----- DATA RECORDS
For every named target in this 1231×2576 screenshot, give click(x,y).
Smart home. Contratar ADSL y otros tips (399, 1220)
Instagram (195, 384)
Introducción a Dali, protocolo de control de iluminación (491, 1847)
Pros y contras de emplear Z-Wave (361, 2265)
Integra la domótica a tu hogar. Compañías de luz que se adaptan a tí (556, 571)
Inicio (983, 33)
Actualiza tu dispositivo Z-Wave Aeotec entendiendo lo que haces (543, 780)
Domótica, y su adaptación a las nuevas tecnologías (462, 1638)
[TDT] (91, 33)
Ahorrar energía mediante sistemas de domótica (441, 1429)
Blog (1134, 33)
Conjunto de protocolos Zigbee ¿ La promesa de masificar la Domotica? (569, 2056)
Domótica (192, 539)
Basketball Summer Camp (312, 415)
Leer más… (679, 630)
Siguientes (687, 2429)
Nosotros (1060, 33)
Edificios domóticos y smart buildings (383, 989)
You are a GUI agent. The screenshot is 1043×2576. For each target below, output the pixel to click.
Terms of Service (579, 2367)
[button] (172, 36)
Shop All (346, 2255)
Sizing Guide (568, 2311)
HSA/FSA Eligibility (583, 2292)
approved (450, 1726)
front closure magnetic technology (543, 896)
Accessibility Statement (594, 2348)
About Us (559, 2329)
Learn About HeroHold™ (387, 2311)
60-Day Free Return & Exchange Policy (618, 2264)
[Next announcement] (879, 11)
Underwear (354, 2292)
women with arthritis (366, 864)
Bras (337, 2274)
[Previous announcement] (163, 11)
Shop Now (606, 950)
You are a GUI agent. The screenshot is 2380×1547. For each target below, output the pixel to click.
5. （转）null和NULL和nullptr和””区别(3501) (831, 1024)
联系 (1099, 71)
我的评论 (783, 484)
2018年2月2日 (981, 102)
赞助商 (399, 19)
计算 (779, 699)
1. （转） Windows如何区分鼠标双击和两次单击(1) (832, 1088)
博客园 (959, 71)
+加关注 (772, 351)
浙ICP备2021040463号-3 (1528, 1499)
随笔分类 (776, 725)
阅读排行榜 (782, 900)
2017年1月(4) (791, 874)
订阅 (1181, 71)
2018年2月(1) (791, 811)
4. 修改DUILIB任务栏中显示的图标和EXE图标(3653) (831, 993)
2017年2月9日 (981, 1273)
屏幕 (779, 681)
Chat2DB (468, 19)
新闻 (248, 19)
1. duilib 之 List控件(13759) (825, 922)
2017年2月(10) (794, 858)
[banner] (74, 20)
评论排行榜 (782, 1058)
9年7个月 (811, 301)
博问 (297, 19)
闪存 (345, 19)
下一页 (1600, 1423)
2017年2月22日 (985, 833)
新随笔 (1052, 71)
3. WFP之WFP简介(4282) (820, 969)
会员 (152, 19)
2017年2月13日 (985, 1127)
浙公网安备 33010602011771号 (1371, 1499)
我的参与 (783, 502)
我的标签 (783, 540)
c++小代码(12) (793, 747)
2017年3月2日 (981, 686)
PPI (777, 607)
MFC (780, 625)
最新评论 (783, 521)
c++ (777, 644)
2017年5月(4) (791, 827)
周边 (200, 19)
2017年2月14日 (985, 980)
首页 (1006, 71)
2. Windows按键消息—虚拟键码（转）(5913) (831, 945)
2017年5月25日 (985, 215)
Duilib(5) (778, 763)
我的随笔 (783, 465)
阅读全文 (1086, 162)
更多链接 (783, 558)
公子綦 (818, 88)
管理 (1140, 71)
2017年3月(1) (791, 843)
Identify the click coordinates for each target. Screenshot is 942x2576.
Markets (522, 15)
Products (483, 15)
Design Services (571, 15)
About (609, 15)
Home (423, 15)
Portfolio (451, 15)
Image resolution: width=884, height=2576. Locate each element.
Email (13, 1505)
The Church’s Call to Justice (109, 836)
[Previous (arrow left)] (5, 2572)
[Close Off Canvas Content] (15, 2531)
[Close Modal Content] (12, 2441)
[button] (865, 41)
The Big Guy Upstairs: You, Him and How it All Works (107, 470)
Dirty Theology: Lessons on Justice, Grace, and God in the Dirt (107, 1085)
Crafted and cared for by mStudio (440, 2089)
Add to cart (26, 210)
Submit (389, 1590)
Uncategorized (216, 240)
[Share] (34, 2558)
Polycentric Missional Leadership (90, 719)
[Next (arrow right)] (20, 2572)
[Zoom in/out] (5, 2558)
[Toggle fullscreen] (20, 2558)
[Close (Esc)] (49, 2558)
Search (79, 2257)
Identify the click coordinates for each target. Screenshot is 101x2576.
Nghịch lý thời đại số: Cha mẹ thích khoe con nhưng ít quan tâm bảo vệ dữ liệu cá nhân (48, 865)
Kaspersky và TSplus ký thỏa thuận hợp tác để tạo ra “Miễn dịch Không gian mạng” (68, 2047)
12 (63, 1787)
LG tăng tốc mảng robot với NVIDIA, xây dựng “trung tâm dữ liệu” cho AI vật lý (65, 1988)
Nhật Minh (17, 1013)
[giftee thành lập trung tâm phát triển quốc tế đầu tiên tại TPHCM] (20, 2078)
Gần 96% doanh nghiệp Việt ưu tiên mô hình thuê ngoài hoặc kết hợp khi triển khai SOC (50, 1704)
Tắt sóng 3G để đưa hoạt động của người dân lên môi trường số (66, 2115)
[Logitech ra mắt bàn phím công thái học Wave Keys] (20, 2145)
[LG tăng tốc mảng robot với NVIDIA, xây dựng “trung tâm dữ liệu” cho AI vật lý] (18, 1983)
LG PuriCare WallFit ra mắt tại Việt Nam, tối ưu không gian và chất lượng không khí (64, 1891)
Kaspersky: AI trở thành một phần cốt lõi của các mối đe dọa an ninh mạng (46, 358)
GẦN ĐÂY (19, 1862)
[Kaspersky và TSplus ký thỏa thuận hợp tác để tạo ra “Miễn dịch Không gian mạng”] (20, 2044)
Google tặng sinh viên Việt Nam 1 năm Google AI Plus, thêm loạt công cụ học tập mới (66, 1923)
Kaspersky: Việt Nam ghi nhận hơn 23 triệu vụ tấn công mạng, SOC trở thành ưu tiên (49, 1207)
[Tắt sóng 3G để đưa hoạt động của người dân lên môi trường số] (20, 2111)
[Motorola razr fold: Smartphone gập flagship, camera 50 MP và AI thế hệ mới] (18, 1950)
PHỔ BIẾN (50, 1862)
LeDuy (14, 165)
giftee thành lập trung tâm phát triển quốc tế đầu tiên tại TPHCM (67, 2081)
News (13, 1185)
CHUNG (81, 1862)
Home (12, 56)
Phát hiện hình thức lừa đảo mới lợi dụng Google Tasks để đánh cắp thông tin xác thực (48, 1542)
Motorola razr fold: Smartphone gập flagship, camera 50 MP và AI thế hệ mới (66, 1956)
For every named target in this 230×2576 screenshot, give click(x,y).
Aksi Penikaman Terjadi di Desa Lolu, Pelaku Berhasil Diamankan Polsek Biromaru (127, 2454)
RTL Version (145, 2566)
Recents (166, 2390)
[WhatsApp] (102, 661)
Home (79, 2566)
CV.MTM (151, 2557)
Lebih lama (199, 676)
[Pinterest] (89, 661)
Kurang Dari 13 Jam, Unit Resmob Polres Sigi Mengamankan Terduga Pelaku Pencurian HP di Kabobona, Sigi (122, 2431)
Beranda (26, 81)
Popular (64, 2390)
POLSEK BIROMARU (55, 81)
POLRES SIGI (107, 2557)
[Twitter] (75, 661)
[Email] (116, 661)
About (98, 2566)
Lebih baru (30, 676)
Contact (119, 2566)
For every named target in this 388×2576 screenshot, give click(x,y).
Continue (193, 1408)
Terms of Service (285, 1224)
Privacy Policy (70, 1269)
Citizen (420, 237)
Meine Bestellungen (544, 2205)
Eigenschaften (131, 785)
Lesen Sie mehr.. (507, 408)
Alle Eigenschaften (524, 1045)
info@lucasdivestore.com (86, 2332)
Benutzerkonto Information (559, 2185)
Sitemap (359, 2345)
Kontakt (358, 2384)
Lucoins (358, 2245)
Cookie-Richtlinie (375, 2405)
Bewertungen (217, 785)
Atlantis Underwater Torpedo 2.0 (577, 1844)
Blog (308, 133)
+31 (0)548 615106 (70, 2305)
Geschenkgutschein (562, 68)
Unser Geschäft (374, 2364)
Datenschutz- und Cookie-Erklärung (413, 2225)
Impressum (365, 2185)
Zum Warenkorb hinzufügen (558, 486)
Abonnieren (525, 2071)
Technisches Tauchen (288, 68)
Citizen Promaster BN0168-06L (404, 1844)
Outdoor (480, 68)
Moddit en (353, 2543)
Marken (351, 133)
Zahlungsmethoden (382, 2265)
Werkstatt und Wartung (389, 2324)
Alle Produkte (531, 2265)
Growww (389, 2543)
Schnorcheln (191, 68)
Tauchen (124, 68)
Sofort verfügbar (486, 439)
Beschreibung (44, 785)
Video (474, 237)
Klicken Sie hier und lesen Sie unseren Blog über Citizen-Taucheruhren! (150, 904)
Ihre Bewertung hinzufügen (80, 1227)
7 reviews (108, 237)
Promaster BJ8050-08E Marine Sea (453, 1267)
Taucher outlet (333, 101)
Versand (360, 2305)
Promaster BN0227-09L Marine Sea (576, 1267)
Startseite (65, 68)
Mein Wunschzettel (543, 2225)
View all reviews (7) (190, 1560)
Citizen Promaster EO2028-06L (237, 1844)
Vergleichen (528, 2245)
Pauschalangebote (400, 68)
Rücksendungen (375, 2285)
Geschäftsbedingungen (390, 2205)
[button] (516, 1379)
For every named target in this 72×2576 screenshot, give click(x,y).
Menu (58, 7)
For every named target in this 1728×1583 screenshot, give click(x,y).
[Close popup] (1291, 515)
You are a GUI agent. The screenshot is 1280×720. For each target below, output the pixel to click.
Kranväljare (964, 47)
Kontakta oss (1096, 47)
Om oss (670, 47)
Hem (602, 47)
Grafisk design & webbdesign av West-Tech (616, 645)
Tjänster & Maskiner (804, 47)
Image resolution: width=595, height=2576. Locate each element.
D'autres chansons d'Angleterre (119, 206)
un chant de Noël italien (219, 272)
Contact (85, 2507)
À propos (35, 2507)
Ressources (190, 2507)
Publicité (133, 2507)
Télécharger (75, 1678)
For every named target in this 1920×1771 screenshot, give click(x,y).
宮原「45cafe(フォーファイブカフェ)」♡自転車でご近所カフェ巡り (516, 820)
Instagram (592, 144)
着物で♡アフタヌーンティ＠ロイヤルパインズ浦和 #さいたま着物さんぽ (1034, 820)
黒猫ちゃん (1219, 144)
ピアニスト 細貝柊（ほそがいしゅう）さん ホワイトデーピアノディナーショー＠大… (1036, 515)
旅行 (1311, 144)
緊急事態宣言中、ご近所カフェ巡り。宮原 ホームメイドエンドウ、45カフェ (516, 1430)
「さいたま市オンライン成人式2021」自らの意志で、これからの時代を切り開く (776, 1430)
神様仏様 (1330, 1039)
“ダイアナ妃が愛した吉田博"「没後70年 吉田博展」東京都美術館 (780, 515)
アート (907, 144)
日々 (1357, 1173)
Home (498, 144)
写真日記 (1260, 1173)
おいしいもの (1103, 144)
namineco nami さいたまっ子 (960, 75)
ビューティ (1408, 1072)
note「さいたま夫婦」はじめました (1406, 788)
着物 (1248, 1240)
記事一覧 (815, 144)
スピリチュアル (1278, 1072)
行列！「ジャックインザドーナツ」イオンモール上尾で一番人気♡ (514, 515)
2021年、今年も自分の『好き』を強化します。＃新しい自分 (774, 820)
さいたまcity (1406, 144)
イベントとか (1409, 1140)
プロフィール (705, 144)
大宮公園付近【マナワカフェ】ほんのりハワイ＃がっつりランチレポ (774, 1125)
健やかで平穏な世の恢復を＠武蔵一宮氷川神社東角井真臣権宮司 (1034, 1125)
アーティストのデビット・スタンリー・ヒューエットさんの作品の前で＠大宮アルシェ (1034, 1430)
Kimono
----------
- [PROBLEM]
Look above for the line holding "周边 (200, 19)". Print it and every line after it, exactly, through the line holding "[giftee thành lập".

- [TASK OUTPUT]
周边 (200, 19)
2017年2月14日 (985, 980)
首页 (1006, 71)
2. Windows按键消息—虚拟键码（转）(5913) (831, 945)
2017年5月25日 (985, 215)
Duilib(5) (778, 763)
我的随笔 (783, 465)
阅读全文 (1086, 162)
更多链接 (783, 558)
公子綦 (818, 88)
管理 (1140, 71)
2017年3月(1) (791, 843)
Identify the click coordinates for each target. Screenshot is 942x2576.
Markets (522, 15)
Products (483, 15)
Design Services (571, 15)
About (609, 15)
Home (423, 15)
Portfolio (451, 15)
Image resolution: width=884, height=2576. Locate each element.
Email (13, 1505)
The Church’s Call to Justice (109, 836)
[Previous (arrow left)] (5, 2572)
[Close Off Canvas Content] (15, 2531)
[Close Modal Content] (12, 2441)
[button] (865, 41)
The Big Guy Upstairs: You, Him and How it All Works (107, 470)
Dirty Theology: Lessons on Justice, Grace, and God in the Dirt (107, 1085)
Crafted and cared for by mStudio (440, 2089)
Add to cart (26, 210)
Submit (389, 1590)
Uncategorized (216, 240)
[Share] (34, 2558)
Polycentric Missional Leadership (90, 719)
[Next (arrow right)] (20, 2572)
[Zoom in/out] (5, 2558)
[Toggle fullscreen] (20, 2558)
[Close (Esc)] (49, 2558)
Search (79, 2257)
Identify the click coordinates for each target. Screenshot is 101x2576.
Nghịch lý thời đại số: Cha mẹ thích khoe con nhưng ít quan tâm bảo vệ dữ liệu cá nhân (48, 865)
Kaspersky và TSplus ký thỏa thuận hợp tác để tạo ra “Miễn dịch Không gian mạng” (68, 2047)
12 (63, 1787)
LG tăng tốc mảng robot với NVIDIA, xây dựng “trung tâm dữ liệu” cho AI vật lý (65, 1988)
Nhật Minh (17, 1013)
[giftee thành lập trung tâm phát triển quốc tế đầu tiên tại TPHCM] (20, 2078)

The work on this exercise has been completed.